Much like falsely claiming an expense or deduction is improper, claiming income the taxpayer didn’t earn is also improper. Unscrupulous return preparers and taxpayers do this to secure larger refundable credits such as the Earned Income Tax Credit and it can have serious repercussions, including interest, penalties, and in some cases, criminal charges.
Abusive Tax Shelters
Tax law generally allows businesses to create “captive” insurance companies to protect against certain risks and in the process, reduce the taxpayer’s insurance expense. Under section 831(b) of the tax code, captive insurers that qualify as small insurance companies can elect to exclude limited amounts of annual net premiums or reinsurance premiums from income, so the captive insurer pays tax only on its investment income.
However, in certain “micro-captive” structures, promoters, accountants or wealth planners persuade owners of closely-held entities to participate in schemes that lack many of the attributes of genuine insurance. These “micro-captive” arrangements attempt to offer the taxpayer the tax break of insurance, without actually providing the legal protection of true insurance. Without the commonly accepted benefits of insurance, the U.S. Tax Court has ruled, such tax shelters should not be considered “insurance.”
Frivolous Tax Arguments
Frivolous tax arguments may be used to avoid paying tax. An example of a frivolous tax argument is “The First Amendment allows taxpayers to refuse to pay taxes on religious or moral grounds.” (It doesn’t.)

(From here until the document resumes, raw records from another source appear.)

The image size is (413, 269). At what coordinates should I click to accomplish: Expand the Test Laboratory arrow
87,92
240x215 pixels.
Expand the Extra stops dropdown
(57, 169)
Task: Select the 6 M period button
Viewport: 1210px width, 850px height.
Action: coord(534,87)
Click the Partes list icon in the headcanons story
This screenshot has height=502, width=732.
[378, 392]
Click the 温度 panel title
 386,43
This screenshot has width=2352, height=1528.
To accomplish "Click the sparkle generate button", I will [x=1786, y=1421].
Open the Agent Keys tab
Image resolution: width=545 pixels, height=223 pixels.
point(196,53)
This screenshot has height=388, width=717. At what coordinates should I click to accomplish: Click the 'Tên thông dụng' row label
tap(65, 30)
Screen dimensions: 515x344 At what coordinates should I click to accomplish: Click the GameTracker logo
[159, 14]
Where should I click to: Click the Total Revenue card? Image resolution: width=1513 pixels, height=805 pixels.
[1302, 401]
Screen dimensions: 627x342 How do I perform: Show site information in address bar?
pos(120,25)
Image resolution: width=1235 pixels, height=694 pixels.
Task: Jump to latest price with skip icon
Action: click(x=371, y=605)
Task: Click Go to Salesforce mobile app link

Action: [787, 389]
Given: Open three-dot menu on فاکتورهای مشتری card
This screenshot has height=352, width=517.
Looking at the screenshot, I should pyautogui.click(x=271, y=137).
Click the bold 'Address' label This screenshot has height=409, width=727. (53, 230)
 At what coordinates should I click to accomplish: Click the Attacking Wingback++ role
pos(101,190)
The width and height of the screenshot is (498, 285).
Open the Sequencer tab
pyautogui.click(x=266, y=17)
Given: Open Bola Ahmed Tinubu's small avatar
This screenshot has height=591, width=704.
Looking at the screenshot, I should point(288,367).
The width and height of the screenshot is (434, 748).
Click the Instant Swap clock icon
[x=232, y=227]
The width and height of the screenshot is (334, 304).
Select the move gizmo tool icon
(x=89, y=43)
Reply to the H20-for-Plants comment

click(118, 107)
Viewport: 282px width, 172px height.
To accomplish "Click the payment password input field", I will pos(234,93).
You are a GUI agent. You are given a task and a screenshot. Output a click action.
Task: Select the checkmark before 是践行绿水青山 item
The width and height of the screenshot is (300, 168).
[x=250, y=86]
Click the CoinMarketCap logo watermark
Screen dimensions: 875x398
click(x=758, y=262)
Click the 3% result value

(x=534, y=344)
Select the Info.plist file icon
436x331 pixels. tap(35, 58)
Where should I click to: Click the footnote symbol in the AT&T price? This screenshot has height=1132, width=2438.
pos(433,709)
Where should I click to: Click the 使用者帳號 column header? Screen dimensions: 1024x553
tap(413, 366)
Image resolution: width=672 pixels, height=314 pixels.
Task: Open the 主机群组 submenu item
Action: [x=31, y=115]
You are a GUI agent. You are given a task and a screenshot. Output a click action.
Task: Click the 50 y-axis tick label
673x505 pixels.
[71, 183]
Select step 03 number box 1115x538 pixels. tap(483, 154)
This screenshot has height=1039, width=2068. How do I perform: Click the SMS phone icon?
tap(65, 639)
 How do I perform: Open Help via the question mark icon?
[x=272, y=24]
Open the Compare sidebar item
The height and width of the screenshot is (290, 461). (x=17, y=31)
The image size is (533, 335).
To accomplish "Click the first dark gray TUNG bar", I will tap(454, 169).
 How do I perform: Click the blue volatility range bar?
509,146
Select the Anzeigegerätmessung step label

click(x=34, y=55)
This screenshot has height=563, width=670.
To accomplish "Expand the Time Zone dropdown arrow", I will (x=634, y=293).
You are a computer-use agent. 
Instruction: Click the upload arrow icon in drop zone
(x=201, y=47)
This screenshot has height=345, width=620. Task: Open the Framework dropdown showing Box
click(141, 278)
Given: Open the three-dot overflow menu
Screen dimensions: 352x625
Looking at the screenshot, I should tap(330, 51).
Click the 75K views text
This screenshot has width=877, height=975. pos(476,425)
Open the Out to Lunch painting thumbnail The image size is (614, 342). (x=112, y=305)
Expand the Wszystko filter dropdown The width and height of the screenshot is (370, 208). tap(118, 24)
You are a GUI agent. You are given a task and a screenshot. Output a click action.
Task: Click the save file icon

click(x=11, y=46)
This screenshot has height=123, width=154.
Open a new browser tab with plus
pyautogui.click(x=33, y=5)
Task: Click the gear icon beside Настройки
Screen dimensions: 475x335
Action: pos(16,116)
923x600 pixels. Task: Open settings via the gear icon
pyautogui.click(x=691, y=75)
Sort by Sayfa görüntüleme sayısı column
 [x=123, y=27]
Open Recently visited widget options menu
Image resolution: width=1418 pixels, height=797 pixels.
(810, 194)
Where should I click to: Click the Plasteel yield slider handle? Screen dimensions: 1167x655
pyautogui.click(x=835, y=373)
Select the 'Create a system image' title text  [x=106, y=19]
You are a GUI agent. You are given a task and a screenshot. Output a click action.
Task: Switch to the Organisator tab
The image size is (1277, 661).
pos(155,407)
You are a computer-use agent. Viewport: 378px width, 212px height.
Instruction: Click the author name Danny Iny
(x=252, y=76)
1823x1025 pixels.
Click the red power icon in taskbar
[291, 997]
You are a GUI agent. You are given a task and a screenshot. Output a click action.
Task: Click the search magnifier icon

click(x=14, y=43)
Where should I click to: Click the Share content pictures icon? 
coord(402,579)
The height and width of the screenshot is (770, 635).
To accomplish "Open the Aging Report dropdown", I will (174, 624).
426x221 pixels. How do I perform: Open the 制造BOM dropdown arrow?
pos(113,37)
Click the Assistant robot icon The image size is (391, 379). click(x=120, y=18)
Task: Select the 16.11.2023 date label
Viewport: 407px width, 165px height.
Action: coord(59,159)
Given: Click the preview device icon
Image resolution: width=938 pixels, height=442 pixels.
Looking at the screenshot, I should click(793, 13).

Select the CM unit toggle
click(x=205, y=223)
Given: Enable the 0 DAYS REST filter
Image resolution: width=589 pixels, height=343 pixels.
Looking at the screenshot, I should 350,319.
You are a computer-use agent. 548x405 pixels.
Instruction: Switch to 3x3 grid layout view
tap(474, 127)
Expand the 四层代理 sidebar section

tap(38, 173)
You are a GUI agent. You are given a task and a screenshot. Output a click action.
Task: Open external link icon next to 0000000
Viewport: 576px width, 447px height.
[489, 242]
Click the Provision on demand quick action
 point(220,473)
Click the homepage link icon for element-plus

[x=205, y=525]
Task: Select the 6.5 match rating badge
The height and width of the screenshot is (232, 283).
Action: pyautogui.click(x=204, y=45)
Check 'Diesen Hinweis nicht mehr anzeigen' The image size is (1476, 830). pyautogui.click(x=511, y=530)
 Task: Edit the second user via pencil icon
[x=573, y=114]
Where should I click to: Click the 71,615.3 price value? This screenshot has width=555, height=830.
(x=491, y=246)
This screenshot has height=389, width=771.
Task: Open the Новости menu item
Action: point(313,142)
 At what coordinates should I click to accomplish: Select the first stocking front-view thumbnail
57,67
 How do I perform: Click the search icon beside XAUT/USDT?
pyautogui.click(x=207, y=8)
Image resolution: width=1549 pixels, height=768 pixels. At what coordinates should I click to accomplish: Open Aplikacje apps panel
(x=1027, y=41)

Promoters of frivolous schemes encourage taxpayers to make unreasonable and outlandish claims about the legality of paying taxes despite being repeatedly thrown out in court. The penalty for filing a frivolous tax return is $5,000. Check out the IRS’ “The Truth about Frivolous Tax Arguments” for the whole story.
Offshore Tax Avoidance
Basically the act of taking unreported income and hiding it in secret offshore or foreign bank accounts, this member of the “Dirty Dozen” is responsible for billions of dollars in criminal fines and restitution. The IRS Offshore Voluntary Disclosure Program (OVDP) has brought more than $11 billion back home with more than 56,000 voluntary disclosures since it began in 2009. The program will come to a close in September of this year.
The IRS has also conducted civil audits in a separate effort that have resulted in payment of tens of millions of dollars in unpaid tax.